Am 12. Juni wurde Microsoft Corp. von einem in Michigan ansässigen Pensionsfonds in einer Bundesklage vor einem Bundesgericht in Seattle verklagt. Vorwürfe sind, dass der Technologieriese eine Verlangsamung beim Wachstum seines Azure-Cloud-Geschäfts verschleiert habe, während er gleichzeitig rasch die Ausgaben für künstliche Intelligenz erhöhte. Laut der Klage verlangsamte sich das Azure-Wachstum von 40% im vorherigen Quartal auf 39% im Januar-2026-Geschäftsbericht, wobei das Management weitere Abkühlung auf 37%–38% für Anfang 2026 prognostizierte.
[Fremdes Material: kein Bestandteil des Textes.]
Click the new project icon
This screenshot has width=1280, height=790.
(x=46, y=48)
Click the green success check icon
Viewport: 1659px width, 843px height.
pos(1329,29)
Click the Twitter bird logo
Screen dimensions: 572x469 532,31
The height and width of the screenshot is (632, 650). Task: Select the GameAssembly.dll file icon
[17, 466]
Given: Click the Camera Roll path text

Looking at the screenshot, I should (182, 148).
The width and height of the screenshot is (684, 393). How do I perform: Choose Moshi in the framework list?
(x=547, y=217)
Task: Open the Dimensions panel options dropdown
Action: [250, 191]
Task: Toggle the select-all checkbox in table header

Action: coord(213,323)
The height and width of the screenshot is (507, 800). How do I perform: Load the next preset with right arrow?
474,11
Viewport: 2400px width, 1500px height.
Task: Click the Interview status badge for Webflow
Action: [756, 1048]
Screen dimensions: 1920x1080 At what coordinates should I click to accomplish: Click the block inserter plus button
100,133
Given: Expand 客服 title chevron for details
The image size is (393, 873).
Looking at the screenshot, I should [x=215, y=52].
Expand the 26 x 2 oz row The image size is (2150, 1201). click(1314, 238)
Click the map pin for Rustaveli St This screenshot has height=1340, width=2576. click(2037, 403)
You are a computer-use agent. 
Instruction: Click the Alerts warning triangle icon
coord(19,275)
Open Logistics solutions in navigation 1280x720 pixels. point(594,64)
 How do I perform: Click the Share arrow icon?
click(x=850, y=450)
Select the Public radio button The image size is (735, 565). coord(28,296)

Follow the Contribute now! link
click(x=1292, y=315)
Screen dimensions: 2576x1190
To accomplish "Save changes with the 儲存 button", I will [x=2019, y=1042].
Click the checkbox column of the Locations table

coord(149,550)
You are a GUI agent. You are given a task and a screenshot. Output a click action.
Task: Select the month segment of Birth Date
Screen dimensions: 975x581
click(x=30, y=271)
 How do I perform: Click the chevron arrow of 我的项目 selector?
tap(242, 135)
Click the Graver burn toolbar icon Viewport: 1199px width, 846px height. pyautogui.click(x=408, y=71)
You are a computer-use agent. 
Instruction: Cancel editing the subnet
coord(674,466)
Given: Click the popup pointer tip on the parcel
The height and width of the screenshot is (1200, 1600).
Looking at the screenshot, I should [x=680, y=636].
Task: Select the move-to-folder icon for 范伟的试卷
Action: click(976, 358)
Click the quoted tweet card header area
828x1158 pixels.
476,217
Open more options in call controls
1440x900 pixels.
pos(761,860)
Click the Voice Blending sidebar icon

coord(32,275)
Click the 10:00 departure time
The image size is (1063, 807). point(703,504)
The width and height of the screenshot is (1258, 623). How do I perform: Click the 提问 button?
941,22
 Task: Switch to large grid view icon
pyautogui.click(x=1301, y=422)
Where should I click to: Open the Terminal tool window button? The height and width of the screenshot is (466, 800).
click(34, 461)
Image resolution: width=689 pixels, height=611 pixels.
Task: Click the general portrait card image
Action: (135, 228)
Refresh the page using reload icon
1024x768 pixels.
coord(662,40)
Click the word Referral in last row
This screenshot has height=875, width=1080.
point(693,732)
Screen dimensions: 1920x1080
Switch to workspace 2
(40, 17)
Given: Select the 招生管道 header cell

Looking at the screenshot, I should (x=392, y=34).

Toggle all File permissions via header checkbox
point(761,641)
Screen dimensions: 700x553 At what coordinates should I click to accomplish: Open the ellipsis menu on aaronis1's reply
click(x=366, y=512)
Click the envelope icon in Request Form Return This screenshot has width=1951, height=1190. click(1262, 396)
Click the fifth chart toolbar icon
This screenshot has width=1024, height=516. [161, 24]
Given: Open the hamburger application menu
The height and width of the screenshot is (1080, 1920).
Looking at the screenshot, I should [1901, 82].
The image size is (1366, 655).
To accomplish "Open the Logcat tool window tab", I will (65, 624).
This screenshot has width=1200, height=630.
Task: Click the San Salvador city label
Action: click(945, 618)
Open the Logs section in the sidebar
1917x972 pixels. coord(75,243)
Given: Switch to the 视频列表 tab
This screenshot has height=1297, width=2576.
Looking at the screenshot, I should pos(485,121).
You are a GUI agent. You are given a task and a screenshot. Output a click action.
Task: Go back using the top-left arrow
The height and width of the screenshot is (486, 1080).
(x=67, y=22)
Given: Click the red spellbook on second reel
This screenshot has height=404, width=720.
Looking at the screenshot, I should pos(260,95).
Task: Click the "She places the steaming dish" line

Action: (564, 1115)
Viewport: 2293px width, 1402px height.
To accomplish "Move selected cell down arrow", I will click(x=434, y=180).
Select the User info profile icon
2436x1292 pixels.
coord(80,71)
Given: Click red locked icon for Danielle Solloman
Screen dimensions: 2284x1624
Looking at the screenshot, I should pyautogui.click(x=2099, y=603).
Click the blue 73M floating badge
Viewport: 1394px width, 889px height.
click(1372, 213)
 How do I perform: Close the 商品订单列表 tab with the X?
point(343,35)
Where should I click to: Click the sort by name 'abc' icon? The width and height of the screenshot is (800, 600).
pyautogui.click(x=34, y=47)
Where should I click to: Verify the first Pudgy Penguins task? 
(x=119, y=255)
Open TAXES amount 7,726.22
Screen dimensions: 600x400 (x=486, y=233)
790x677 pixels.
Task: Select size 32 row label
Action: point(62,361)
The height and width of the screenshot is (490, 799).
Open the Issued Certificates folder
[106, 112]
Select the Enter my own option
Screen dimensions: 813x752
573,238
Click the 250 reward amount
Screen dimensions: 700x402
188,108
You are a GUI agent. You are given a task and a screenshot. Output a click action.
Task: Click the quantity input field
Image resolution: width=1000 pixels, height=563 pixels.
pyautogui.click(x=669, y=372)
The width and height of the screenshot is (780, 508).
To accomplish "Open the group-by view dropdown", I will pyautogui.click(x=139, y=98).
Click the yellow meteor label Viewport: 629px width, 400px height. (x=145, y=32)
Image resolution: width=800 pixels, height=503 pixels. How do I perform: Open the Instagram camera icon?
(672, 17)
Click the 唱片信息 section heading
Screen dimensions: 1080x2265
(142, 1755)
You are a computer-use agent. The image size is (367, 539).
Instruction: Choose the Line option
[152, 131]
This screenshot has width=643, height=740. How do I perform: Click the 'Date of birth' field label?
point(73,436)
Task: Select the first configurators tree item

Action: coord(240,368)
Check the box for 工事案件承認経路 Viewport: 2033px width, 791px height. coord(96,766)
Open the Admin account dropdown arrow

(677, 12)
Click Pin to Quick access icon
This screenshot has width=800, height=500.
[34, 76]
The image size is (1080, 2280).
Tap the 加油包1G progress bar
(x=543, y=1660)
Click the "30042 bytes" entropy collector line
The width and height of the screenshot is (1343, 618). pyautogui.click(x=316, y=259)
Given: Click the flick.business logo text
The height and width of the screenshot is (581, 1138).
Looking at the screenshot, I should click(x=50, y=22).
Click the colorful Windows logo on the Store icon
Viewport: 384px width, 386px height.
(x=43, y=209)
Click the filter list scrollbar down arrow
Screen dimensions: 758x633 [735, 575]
Die unternehmensweiten Quartalsausgaben für Investitionen stiegen auf 37,5 Milliarden US-Dollar, ein Anstieg um 66% im Jahresvergleich, und lagen damit deutlich über der Schätzung von 34,3 Milliarden US-Dollar von Wall Street. Die Veröffentlichung der Januar-Ergebnisse löste einen 10%igen Kursrutsch an einem einzigen Handelstag aus, der rund 357 Milliarden US-Dollar an Börsenwert vernichtete. Trotz der Bekanntmachung der Klage gewann die MSFT-Aktie am Montag im Nachmittagshandel 2,3%.